# WORK REQUEST:
Return the lines below that contain "Viewport".

# PROVIDED DATA:
★ ★ ★

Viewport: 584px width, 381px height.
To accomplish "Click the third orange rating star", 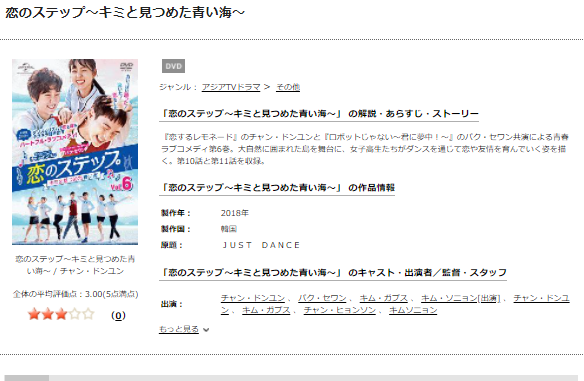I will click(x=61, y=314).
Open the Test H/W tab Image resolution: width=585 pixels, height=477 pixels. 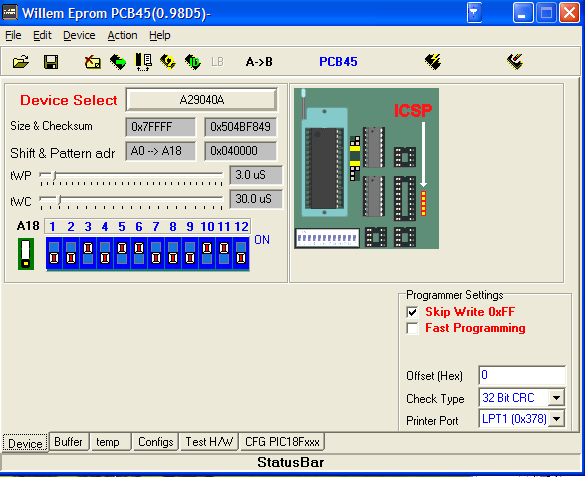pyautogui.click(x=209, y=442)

★ ★ ★

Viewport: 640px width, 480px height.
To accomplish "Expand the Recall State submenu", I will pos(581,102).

★ ★ ★

# ANSWER TO THE PROBLEM:
Viewport: 584px width, 381px height.
Viewport: 640px width, 480px height.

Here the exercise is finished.